Friday, June 29, 2012

It seems unthinkable to us, after 64 years of continuous July Fourth celebrations in Monett, that there should ever have been a time when a big birthday bash for the nation was not a centerpiece for the community.

Think back to 70 years ago. In 1942, the nation was reeling with the reality of the biggest war the world had ever known. Monett Mayor V.B. Hall appealed to volunteers for anti-aircraft duty, even though most people could not imagine such a need.

The war had come home to Monett. Already four young men from the community had been killed in military duty. Rationing was a daily reality. Sugar was limited. You couldn't buy a new car or truck, and tires were so strictly rationed that as tires gave out, people had to quit driving.

No July Fourth celebration was planned.

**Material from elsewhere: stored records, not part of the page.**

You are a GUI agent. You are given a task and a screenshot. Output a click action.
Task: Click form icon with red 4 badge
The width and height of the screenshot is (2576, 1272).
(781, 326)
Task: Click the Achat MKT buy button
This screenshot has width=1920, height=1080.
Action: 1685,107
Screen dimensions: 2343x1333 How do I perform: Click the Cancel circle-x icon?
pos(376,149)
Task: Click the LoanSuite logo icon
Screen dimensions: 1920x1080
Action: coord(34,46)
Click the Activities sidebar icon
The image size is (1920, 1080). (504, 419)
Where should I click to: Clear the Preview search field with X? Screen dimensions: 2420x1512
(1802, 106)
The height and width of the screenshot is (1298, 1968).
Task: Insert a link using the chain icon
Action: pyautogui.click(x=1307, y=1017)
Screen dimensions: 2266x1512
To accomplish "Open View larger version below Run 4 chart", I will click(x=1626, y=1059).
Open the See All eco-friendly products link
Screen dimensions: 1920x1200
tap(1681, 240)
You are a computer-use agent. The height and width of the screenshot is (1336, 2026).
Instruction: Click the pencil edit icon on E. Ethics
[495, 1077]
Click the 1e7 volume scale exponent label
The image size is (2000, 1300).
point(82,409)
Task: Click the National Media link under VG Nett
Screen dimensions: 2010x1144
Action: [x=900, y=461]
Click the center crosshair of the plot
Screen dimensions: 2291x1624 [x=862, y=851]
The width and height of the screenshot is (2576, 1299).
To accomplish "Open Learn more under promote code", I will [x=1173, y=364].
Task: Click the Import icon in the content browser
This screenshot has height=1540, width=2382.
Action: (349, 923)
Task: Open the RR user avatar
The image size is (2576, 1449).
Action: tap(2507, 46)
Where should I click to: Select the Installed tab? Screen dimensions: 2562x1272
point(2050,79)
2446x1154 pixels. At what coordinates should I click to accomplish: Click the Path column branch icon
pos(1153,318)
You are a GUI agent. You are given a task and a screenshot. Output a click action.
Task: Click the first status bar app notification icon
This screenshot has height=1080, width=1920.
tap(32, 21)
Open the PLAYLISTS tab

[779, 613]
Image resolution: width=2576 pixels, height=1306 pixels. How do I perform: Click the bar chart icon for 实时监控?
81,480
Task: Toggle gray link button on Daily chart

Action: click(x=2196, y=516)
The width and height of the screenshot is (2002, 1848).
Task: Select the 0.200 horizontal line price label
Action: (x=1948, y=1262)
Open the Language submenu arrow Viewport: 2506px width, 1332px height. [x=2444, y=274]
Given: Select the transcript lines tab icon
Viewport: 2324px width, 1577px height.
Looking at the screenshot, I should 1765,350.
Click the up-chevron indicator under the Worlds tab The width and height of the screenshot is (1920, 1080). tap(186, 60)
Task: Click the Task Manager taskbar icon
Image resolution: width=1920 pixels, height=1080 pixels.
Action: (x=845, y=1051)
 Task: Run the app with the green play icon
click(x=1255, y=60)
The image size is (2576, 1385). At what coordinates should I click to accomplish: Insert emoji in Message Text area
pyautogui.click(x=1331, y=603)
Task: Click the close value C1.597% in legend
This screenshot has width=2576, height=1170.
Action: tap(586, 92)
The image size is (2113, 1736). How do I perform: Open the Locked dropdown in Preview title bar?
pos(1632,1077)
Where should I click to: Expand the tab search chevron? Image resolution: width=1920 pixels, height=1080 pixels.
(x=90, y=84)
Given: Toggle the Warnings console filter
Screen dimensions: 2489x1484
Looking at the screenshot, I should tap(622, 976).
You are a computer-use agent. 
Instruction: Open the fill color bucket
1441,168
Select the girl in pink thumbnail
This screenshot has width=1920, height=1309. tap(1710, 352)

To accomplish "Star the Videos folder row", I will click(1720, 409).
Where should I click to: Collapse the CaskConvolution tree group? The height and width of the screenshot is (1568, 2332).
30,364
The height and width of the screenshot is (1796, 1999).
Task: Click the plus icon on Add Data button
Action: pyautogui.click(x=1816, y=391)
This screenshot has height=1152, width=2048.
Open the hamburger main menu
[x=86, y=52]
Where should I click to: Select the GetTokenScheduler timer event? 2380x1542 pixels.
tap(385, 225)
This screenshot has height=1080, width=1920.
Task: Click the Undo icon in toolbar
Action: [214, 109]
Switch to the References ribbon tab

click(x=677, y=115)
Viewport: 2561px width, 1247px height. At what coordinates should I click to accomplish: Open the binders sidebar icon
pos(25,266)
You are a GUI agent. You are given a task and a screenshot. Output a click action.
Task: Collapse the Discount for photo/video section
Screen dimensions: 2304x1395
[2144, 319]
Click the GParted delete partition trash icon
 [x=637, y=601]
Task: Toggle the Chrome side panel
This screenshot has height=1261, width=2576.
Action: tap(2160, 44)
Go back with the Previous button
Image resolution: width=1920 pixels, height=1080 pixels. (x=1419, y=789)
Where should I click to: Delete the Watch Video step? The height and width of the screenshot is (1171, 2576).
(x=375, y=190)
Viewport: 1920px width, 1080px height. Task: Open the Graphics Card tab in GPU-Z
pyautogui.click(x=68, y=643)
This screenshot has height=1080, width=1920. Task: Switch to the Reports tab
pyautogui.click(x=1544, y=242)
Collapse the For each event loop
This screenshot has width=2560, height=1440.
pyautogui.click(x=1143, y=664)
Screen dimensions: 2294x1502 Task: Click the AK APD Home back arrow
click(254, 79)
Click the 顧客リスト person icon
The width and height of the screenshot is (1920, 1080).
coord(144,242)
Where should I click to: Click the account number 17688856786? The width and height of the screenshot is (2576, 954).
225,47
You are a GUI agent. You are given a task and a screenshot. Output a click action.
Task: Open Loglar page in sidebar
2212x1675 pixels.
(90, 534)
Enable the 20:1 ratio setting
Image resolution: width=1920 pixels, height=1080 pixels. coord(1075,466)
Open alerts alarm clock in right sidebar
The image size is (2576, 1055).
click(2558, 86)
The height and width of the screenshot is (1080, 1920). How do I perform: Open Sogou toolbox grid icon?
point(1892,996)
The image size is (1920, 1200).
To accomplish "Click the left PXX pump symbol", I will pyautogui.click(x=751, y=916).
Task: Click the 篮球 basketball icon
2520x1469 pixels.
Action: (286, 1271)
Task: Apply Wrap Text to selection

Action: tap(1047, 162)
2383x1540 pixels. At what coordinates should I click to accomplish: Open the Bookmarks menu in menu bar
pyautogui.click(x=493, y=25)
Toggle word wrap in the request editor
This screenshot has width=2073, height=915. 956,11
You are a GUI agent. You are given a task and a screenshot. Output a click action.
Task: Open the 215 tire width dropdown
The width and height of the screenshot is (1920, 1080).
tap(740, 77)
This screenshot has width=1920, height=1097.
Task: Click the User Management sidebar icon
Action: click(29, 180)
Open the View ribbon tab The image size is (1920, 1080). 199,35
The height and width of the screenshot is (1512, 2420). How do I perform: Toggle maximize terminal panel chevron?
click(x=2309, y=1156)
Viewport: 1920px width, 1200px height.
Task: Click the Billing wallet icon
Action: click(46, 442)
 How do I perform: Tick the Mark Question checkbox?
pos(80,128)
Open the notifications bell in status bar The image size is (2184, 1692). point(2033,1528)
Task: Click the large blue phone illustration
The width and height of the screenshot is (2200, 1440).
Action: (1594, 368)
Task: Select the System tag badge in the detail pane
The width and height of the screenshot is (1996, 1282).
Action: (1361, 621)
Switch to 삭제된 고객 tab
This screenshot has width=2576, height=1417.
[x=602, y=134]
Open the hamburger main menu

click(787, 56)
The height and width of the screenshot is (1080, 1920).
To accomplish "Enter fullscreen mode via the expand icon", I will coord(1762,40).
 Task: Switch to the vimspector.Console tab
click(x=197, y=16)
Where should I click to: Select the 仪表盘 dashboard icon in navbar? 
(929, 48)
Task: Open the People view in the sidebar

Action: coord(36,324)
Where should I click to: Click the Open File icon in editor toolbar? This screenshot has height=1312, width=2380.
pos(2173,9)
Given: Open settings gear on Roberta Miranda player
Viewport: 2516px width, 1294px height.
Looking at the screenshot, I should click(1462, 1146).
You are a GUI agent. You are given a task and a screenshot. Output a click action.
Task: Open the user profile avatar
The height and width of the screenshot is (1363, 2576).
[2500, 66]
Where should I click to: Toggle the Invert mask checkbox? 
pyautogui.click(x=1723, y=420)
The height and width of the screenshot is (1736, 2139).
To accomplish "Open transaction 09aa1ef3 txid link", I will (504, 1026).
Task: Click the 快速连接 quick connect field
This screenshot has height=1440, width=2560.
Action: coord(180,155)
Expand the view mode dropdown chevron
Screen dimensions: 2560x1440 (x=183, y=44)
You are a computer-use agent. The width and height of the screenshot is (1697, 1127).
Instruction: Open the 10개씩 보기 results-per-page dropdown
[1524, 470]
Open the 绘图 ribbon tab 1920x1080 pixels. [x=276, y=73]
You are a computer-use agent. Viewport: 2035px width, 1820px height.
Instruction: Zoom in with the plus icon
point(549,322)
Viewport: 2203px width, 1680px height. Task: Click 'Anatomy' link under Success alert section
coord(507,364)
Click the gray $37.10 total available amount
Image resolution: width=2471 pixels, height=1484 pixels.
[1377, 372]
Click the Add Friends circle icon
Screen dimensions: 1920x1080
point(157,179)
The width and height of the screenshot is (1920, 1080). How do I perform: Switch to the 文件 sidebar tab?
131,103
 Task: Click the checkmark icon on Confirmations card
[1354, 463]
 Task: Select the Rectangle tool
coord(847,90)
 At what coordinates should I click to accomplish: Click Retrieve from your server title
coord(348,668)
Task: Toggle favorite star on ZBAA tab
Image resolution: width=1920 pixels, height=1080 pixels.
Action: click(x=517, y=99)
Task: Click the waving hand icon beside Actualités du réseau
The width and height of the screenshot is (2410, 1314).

Times publisher Kenneth G. Meuser and his reporters asked around and found people really wanted to do something. With the newspaper's encouragement, an informal rally was organized. It may have been little more than a town picnic at South Park, but people came. A fiddling contest provided a little live entertainment.

After dark, everyone went home. There were no fireworks. Wasting potential munitions was practically unthinkable. By 11 p.m., on a night when it was commonplace to hear fireworks popping here and there, The Times reported the town was quiet.

Those who could not think of going to war were trying to do their part. It was in July that the War Mothers organized. After two successful dances were held to entertain soldiers who came to town from Camp Crowder, the War Mothers decided to host monthly dances. They would use their organizing skills to throw a festive party for the young men.

The teenage girls of Monett were recruited to serve as dance partners for the soldiers in the closely chaperoned settings for these dances at the City Park Casino. Speaking decades later, these women beamed with pride when they talked about those dances and the little part they played.

We've never heard stories about what these dances meant to the soldiers, many of whom came from the far ends of the nation. But knowing those who ran the dances, there can be no doubt that the hospitality of Monett shined through.

Patriotism is a word that makes us think of the most heroic deeds. Yet there are many ways to serve. The people of Monett, in the darkest hours of World War II, did their part without reservation.

As we celebrate yet another July Fourth, may the memory of the sacrifices of those days, and the smiles of Monett's girls dancing with soldiers they would never see again, offer a reminder of what makes our nation great.